Sentencing on Backup and Related Charges
In Collins v R [2010] NSWCCA 13, C. was charged with intimidation with the intention of causing a person to fear physical harm. He was sentenced in the District Court with five other offences that he pleaded guilty to in the Local Court.
The Local Court matters were dealt with in the District Court pursuant to section 166 of the Criminal Procedure Act, permitting related or back-up offences to be placed on a certificate and transferred to the court where a person has been committed for trial or sentence.
In sentencing or otherwise dealing with a person for a backup or related offence, the District Court has the same functions (and is subject to the same restrictions and procedures) as the Local Court (under section 168 (3)). This is to restrict a sentencing judge’s power by limiting the maximum penalty applicable in the Local Court and to restrict powers to accumulate such sentences to a maximum of 3 years.
As a result, the sentence that was imposed by the District Court for the related offences were determined erroneously because the court should have calculated it whilst considering section 168 (3). For that reason alone, the defendant could be resentenced.
As an aside in C-P v R [2009] NSWCCA 291 C-P pleaded guilty to two (2) charges of armed robbery and a charge of being an accessory after the fact to an offence of aggravated car jacking. The sentencing judge also took into account eight other charges that were placed on a Form 1, including threatening a hotel manager at gun point and robbery of approximately $38,000, concealing a further armed robbery at a hotel where a patron was shot in the stomach, knowingly deal with the proceeds of crime and the theft and use of a car.
The defendant pursued a severity appeal. His Honour McClellan CJ at CL stressed the need for sentencing courts to exercise the supervisory role pursuant to s33 (2)(b) of the Crimes (Sentencing Procedure) Act 1999.
The Prosecutor has the responsibility to determine the offences to be listed on the Form 1, taking into consideration the seriousness of the offences as well as the number of offences to be listed. The Prosecution Guidelines emphasises the decision to place offences on a Form 1 “should be based on principle and reason, not administrative convenience or expedience alone.”
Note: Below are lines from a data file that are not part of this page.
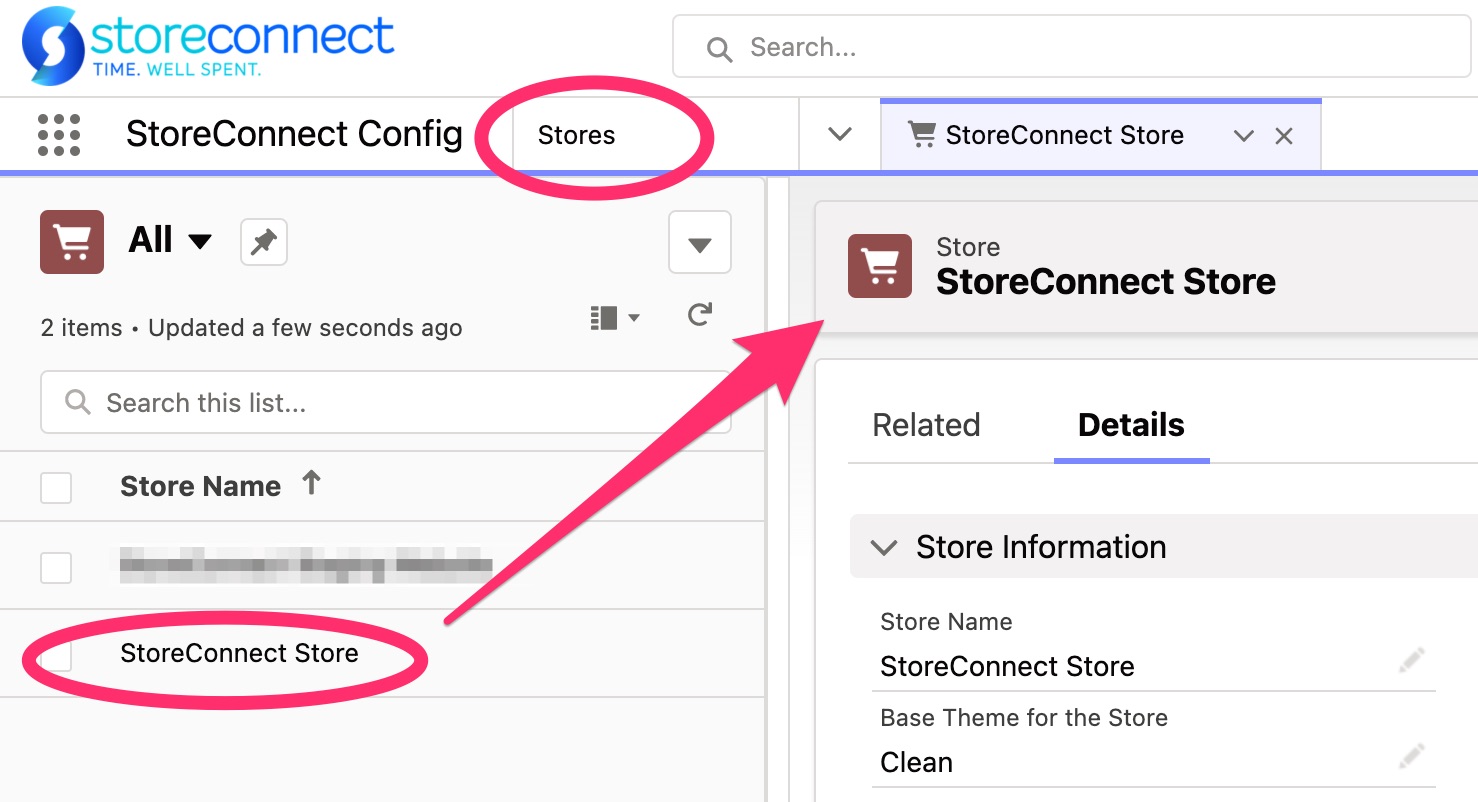The height and width of the screenshot is (802, 1478).
Task: Open the StoreConnect Store record from the list
Action: click(x=240, y=653)
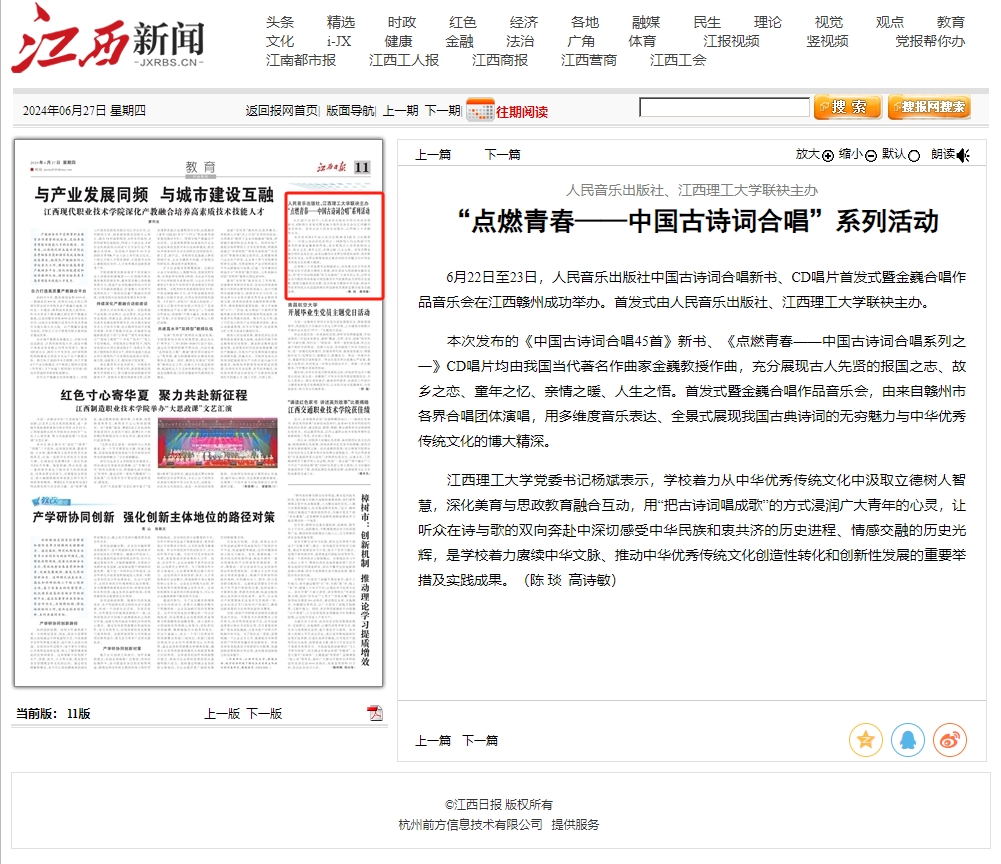Click the zoom-out minus icon beside 缩小
This screenshot has height=864, width=1001.
click(x=871, y=155)
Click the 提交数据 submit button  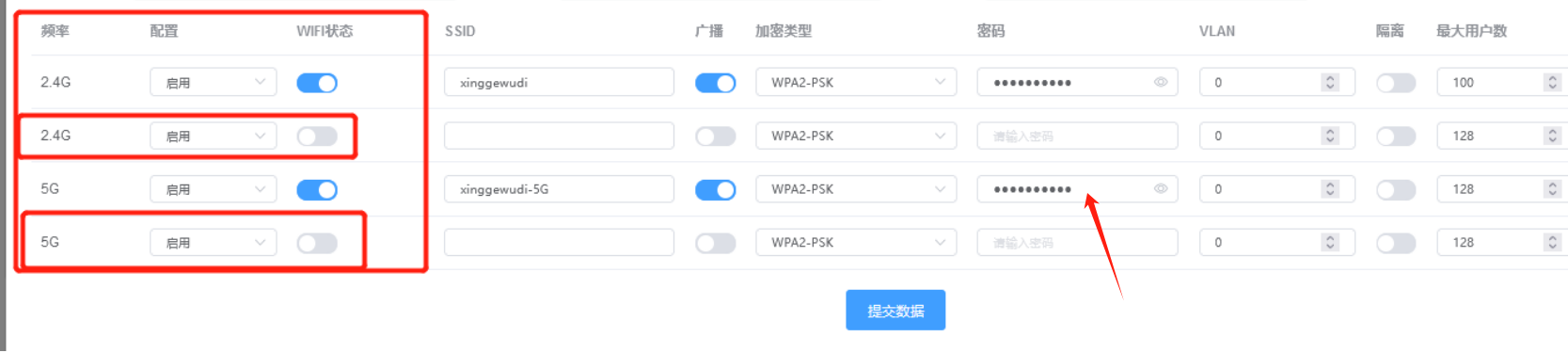point(895,310)
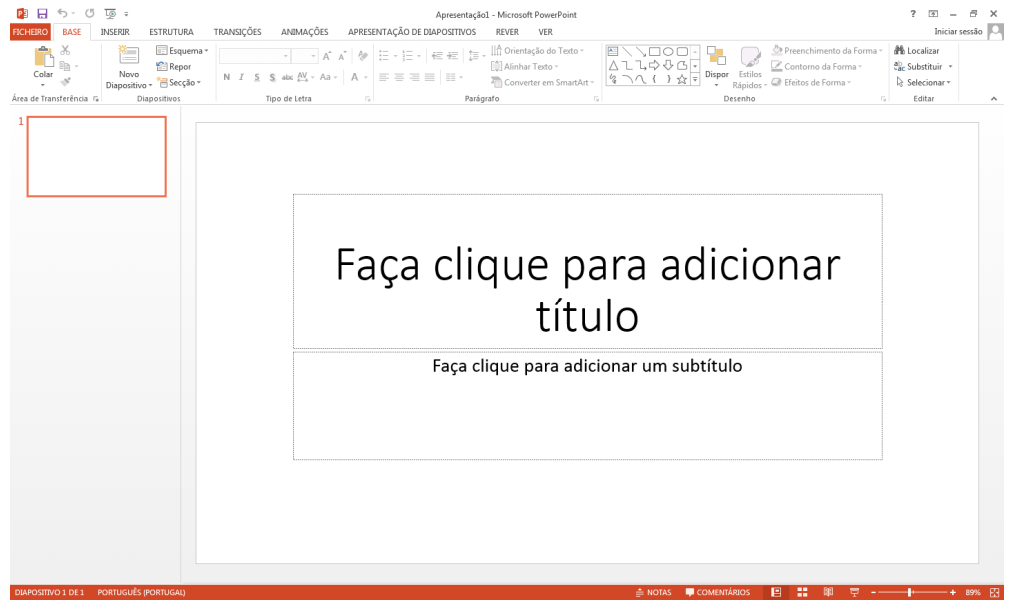Image resolution: width=1019 pixels, height=609 pixels.
Task: Toggle the Notas pane
Action: coord(653,592)
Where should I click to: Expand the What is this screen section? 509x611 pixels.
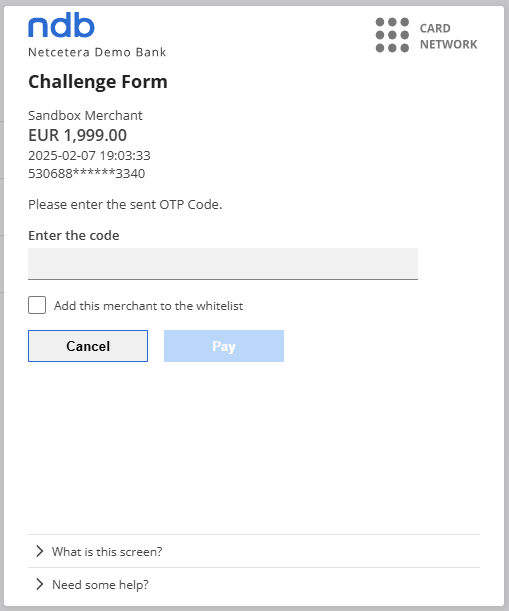254,551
His Honour stated it was important for courts to supervise the use of the Form 1 Procedure. When an inappropriate arrangement has proffered and because of it “a court would be denied the opportunity to impose a proper sentence, the discretion under s33 (2)(b) should be invoked and the court should decline to accept the Form 1.”
It was found the inclusion of both an armed robbery offence and the concealing robbery offence on a Form 1 was inappropriate.